The still images can be transmitted in quick sequence, creating fragmentary movement. In addition, images can be stored and viewed at a later time or converted to photographs for inclusion in the patient’s record. Some systems can be complemented with equipment that monitors and transmits blood pressure, pulse rate and heart rhythm.
The second generation of Picasso systems is expected to be on the market soon, and production is now handled by Lucent Technologies.
Ideal for wound care
The highly visual nature of telemedicine makes it a natural fit for wound care. Once the home health nurse, who operates the remote telemedicine unit, is in contact with the evaluating physician, the physician can request images of a wound from any angle or distance. A typical telemedicine episode might transpire as follows:
• A nurse or aide sends an image of a skin ulcer to a wound care specialist.
• The wound care specialist evaluates the image and questions the patient and nurse or aide over the phone.
• The wound care specialist sends the image to a plastic surgeon for a second opinion.
• The wound care specialist and plastic surgeon discuss the image and decide to begin IV antibiotics or to send the patient to the hospital for further evaluation and treatment.
The system also can be used for diverse tasks such as looking at a diabetic patient’s syringe to see if it has been filled with the proper amount of insulin. Physicians and nurses at medical centers are encouraged to transmit images of themselves to their patients to increase the level of comfort and create a semblance of intimacy in the remote relationship.

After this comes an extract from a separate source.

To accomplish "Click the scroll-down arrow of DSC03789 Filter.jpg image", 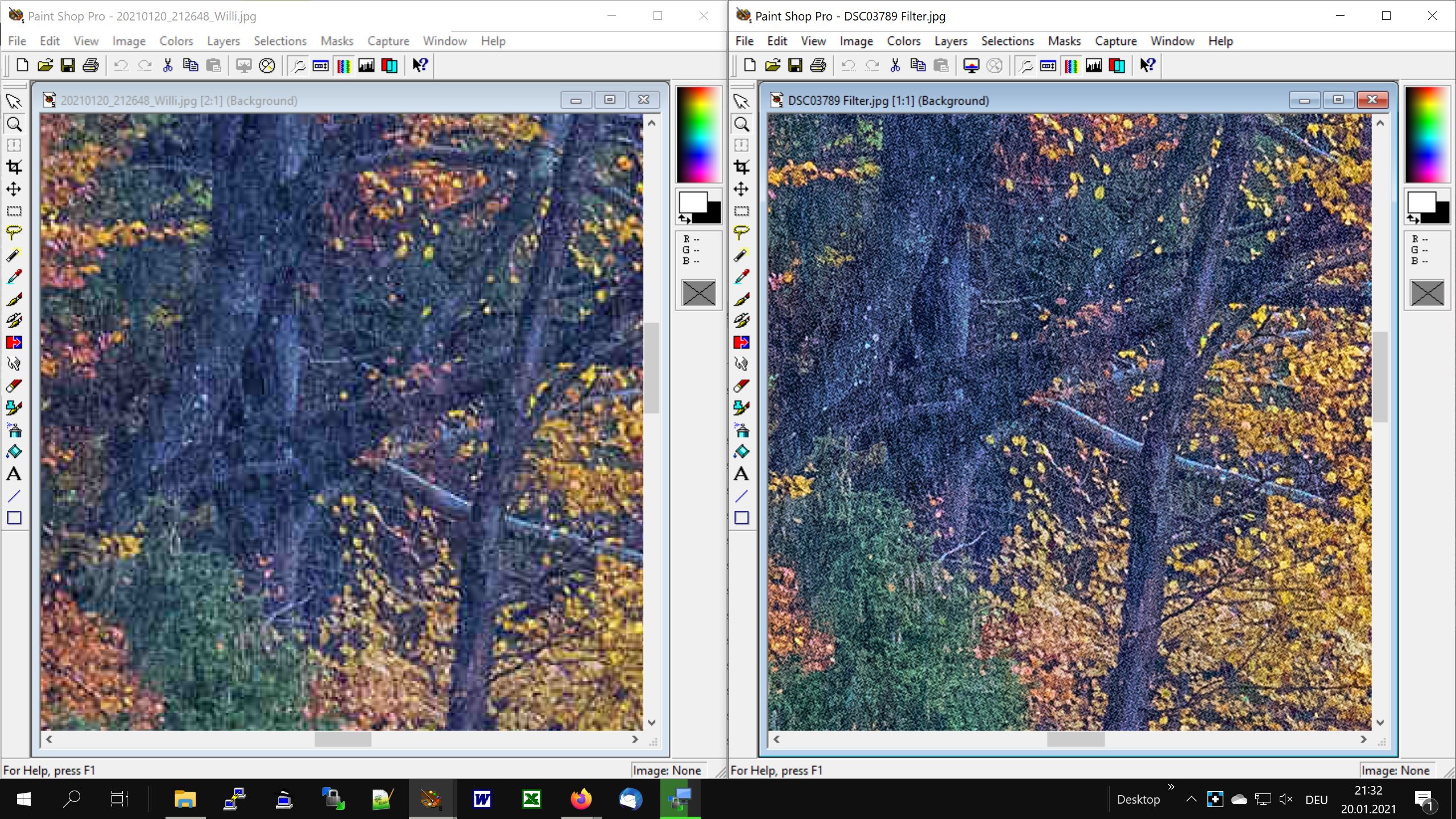I will pos(1380,722).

Priority Professional Services, a home health company in Dallas, regularly uses mobile telemedicine to care for patients. "We’re not trying to replace doctors’ visits, but some patients are very debilitated, and it takes an ambulance just to get them in for routine care," says Jamie Mozingo, BSN, RN, MBA, formerly Priority’s chief executive officer. "With the telemedicine system, we don’t have to take these patients in as often, and this makes coordinating care for patients much simpler."
When a Priority nurse or aide sends an image to a clinical supervisor, the image is added to the patient’s record, which makes it an important quality assurance and outcomes measurement tool, Mozingo adds. Patient confidentiality is protected by covering the patient’s face and using only patient identification numbers when images are transmitted. In addition, patients sign a standard release form giving permission for image transmission.
Mozingo says that minimal time is required to train staffers to use the equipment. Nurses and aides in the office needed only a few weeks to learn how to use the telemedicine system. They then took the system home and practiced sending images to the office before taking it into the field.
Kaiser Permanente Health Care, based in Oakland, CA, also has experimented with telemedicine for home health visits. A project known as Tele-home Health is one facet of the health care network’s Interactive Technologies Initiative. The program’s goal is to compare the standard of care for in-person home health visits and telephone home health visits with a telemedicine model. Two hundred patients are participating in the program.
One interesting outcome of the study is that even with the constraints of a small video screen and slow transmission time, the patient/nurse relationship "seems to take over," says Jill Deuser, RN, MBA, senior project manager with Kaiser Permanente. "We’re finding that you feel that you’re in the same room with the person," she says. "Technology doesn’t seem to get in the way."